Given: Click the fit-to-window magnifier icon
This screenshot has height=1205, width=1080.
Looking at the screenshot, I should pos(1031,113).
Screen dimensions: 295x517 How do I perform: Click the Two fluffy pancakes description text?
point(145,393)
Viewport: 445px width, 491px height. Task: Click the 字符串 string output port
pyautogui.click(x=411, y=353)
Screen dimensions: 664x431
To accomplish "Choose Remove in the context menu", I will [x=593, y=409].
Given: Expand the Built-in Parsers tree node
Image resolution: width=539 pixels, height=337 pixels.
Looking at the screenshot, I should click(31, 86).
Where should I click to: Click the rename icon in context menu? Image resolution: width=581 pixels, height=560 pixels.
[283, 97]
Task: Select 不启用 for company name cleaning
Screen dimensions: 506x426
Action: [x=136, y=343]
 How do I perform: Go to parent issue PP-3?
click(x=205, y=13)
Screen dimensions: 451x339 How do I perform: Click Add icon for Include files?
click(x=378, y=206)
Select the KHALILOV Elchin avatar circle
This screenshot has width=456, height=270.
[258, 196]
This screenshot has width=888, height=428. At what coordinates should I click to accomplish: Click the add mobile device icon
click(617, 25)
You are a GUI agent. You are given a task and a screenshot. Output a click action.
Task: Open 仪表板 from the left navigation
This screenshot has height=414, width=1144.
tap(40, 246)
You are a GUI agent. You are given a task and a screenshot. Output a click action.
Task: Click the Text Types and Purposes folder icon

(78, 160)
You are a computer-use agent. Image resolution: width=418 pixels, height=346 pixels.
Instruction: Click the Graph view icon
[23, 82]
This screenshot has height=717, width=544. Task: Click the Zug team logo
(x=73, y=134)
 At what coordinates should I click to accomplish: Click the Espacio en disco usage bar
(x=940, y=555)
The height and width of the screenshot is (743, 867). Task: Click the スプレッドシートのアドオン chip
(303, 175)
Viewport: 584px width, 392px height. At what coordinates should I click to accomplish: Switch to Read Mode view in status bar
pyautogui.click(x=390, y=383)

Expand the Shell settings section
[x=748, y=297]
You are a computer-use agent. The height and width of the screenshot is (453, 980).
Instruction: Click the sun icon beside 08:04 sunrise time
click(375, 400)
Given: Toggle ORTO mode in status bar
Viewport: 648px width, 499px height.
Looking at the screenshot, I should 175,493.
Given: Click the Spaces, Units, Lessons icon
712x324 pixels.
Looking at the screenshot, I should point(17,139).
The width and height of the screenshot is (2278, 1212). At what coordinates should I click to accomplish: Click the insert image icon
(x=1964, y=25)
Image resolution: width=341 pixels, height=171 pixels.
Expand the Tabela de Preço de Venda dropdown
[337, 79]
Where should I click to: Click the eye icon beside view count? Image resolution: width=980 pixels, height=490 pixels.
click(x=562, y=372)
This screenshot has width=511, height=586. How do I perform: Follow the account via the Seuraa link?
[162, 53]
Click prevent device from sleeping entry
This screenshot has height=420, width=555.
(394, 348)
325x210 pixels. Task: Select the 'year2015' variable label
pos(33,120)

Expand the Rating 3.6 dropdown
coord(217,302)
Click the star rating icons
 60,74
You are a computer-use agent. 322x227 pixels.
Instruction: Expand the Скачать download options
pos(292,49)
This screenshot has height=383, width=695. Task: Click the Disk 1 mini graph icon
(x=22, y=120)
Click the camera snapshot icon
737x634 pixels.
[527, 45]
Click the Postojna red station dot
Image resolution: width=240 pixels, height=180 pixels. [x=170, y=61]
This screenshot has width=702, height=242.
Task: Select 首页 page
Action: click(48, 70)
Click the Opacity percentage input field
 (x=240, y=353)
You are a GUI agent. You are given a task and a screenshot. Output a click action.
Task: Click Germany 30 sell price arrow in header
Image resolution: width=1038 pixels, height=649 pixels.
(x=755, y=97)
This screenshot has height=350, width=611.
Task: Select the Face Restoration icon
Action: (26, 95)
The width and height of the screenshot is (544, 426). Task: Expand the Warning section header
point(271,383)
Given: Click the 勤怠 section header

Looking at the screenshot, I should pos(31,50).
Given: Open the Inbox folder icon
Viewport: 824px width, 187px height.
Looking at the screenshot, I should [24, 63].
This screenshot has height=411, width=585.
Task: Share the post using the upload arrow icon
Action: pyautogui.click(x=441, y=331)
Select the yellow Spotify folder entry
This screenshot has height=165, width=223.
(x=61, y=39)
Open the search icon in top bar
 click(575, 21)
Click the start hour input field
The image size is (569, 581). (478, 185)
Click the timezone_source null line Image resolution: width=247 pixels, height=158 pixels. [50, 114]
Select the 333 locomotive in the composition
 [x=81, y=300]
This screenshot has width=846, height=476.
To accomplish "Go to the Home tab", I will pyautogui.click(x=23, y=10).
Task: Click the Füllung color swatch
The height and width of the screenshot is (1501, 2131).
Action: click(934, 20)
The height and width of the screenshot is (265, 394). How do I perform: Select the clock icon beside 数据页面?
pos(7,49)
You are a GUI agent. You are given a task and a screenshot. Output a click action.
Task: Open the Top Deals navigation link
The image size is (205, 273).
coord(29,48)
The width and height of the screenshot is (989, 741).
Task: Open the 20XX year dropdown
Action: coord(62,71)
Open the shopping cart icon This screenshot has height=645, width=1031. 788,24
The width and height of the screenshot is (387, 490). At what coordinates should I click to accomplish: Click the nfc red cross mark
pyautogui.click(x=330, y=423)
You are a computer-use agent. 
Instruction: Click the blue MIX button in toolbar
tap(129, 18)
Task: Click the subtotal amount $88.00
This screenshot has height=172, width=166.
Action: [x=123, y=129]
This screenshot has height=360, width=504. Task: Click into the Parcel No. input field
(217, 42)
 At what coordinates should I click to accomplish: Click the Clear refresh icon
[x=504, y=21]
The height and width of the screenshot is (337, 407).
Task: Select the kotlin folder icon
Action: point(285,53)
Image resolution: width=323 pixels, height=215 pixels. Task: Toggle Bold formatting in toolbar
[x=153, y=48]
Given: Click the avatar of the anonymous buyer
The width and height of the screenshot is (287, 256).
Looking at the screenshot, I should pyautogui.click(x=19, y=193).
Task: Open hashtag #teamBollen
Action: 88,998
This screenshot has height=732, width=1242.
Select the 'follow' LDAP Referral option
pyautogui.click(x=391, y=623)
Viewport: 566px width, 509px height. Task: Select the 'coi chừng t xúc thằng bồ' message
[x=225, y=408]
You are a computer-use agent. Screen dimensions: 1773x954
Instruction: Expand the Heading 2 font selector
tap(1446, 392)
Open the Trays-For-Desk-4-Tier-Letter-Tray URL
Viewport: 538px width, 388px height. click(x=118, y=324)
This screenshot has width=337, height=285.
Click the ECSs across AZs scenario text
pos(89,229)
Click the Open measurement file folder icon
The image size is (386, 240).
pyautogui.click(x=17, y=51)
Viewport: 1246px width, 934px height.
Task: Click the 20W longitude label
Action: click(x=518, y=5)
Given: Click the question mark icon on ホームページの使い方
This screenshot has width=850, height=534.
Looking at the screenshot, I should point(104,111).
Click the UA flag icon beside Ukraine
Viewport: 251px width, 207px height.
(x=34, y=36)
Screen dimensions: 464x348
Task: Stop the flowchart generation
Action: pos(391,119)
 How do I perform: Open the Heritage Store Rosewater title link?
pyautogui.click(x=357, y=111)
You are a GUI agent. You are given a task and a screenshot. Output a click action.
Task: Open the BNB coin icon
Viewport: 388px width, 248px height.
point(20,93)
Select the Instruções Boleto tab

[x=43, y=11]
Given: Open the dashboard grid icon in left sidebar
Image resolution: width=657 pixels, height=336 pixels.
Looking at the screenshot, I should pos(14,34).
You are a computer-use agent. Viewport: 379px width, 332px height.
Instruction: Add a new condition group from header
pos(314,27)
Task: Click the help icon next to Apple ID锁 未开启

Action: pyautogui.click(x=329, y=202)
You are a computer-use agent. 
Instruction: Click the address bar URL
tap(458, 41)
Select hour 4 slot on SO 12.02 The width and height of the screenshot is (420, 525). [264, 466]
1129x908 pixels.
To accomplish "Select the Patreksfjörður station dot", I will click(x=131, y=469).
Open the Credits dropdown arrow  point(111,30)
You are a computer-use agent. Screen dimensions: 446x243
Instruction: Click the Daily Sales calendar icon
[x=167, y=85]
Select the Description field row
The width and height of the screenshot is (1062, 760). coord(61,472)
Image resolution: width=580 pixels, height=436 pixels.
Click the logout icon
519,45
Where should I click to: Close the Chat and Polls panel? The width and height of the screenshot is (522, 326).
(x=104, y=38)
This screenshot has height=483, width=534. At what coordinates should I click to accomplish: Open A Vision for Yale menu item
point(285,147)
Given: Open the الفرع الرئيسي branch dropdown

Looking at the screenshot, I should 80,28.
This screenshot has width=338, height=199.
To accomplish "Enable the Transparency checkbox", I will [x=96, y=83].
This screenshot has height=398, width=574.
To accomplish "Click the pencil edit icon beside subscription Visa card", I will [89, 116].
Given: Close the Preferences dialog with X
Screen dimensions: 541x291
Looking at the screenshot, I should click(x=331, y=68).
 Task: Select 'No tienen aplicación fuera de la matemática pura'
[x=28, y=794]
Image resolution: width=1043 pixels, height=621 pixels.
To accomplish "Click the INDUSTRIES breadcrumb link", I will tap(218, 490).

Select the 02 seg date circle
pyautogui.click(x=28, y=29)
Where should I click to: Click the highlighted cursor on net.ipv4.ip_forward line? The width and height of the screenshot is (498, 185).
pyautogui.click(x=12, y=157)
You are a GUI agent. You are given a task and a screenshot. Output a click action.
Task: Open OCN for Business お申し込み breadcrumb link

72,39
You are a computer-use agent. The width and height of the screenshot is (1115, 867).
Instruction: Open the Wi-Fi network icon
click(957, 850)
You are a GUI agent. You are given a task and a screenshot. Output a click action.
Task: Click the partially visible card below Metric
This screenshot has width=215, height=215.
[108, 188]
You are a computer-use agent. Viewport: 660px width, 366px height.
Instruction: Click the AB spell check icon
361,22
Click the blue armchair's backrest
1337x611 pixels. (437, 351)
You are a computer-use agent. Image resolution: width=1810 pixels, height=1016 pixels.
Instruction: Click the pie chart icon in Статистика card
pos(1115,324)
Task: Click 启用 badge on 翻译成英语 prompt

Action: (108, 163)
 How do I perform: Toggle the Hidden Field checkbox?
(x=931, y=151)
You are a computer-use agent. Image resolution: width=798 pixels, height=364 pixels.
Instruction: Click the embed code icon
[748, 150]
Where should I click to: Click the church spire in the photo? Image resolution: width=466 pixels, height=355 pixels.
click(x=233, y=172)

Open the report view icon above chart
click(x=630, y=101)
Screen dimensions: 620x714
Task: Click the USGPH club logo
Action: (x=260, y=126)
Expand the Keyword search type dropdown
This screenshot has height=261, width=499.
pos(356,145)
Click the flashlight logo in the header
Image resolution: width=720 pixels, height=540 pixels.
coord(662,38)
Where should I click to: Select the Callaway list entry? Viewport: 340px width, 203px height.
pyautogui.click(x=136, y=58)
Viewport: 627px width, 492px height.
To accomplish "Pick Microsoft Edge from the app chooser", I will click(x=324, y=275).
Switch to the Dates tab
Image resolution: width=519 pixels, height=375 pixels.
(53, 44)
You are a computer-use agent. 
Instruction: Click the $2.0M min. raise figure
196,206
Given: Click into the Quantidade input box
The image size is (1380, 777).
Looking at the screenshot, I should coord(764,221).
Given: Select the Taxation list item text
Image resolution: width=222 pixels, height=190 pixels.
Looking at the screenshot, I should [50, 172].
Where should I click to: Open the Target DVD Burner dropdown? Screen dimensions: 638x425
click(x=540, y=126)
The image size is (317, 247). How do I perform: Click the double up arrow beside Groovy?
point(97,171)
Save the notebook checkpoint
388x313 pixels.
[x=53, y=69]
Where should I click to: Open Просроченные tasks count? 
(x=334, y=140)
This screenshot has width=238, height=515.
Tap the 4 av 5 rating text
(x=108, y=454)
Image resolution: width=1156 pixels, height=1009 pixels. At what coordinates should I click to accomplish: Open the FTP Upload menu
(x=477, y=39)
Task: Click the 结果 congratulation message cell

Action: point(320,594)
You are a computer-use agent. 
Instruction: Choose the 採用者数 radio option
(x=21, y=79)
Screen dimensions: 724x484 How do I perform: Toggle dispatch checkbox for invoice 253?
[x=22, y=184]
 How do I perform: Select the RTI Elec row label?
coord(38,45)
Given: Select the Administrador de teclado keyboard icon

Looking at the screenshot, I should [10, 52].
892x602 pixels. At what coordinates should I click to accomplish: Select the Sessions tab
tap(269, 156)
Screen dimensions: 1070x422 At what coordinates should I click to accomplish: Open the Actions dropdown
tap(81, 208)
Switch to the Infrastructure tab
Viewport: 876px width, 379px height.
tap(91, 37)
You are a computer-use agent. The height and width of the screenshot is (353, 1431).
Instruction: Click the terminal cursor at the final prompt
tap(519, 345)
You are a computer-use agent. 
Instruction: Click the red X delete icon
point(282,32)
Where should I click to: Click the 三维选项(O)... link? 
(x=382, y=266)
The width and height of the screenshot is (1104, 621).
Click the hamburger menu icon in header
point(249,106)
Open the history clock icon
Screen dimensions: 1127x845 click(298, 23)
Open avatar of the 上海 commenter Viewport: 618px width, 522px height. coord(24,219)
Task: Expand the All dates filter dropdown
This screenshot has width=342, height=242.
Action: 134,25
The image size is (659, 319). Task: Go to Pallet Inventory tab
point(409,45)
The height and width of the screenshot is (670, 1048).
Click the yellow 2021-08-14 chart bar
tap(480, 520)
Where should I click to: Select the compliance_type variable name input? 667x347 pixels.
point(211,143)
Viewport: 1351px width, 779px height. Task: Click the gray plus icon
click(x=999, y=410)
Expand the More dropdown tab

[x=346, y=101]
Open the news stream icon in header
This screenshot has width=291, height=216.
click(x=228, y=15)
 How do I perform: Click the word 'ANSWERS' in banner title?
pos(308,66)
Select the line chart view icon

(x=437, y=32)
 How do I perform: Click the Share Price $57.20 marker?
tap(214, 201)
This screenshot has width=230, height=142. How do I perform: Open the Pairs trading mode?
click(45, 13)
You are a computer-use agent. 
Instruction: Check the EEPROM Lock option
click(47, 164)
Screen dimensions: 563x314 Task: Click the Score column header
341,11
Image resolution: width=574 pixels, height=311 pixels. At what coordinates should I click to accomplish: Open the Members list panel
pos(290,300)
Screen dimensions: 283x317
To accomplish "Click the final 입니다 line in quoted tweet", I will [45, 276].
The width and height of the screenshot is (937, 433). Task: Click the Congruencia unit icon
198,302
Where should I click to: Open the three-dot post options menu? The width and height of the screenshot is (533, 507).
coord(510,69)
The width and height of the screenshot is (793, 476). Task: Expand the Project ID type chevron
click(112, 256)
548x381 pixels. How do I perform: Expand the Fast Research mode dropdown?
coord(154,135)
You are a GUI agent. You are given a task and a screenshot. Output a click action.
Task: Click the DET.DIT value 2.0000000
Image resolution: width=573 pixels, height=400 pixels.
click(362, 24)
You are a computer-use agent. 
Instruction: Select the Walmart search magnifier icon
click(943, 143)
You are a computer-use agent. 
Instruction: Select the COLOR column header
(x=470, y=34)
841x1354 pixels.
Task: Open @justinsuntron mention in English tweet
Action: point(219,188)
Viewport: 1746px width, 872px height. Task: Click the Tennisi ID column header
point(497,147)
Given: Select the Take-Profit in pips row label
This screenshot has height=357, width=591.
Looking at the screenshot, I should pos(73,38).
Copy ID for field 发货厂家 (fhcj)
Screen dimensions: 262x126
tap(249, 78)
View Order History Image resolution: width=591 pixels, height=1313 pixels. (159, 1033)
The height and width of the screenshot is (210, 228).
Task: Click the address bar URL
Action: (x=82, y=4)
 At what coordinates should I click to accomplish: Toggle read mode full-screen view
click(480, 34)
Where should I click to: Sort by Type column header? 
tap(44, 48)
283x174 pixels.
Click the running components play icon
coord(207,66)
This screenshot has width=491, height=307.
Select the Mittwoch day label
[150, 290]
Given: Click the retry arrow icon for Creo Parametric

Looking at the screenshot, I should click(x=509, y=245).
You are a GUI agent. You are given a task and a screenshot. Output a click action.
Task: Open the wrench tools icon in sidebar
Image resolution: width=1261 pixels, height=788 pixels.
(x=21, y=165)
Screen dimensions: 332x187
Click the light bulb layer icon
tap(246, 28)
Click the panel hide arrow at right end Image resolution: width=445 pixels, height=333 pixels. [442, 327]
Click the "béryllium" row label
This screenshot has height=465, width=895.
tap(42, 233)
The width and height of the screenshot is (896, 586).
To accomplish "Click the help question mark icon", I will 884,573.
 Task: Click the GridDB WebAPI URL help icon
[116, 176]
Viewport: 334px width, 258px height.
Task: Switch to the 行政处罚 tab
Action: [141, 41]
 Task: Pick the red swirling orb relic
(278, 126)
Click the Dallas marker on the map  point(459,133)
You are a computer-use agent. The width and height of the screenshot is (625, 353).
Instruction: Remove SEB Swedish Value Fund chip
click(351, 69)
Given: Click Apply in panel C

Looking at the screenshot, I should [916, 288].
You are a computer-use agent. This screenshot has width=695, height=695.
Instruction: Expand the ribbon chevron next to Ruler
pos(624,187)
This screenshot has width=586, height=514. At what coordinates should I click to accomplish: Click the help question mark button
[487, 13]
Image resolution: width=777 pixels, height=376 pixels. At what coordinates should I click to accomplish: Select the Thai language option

▶ [What to work on]: In the listing above, find the line containing "Given: Open the الفرع الرئيسي branch dropdown" and the line containing "is (1115, 867).", then repeat those two lines and everything between them exactly.

▶ [Result below]:
Given: Open the الفرع الرئيسي branch dropdown

Looking at the screenshot, I should 80,28.
This screenshot has width=338, height=199.
To accomplish "Enable the Transparency checkbox", I will [x=96, y=83].
This screenshot has height=398, width=574.
To accomplish "Click the pencil edit icon beside subscription Visa card", I will [89, 116].
Given: Close the Preferences dialog with X
Screen dimensions: 541x291
Looking at the screenshot, I should click(x=331, y=68).
 Task: Select 'No tienen aplicación fuera de la matemática pura'
[x=28, y=794]
Image resolution: width=1043 pixels, height=621 pixels.
To accomplish "Click the INDUSTRIES breadcrumb link", I will tap(218, 490).

Select the 02 seg date circle
pyautogui.click(x=28, y=29)
Where should I click to: Click the highlighted cursor on net.ipv4.ip_forward line? The width and height of the screenshot is (498, 185).
pyautogui.click(x=12, y=157)
You are a GUI agent. You are given a task and a screenshot. Output a click action.
Task: Open OCN for Business お申し込み breadcrumb link

72,39
You are a computer-use agent. The width and height of the screenshot is (1115, 867).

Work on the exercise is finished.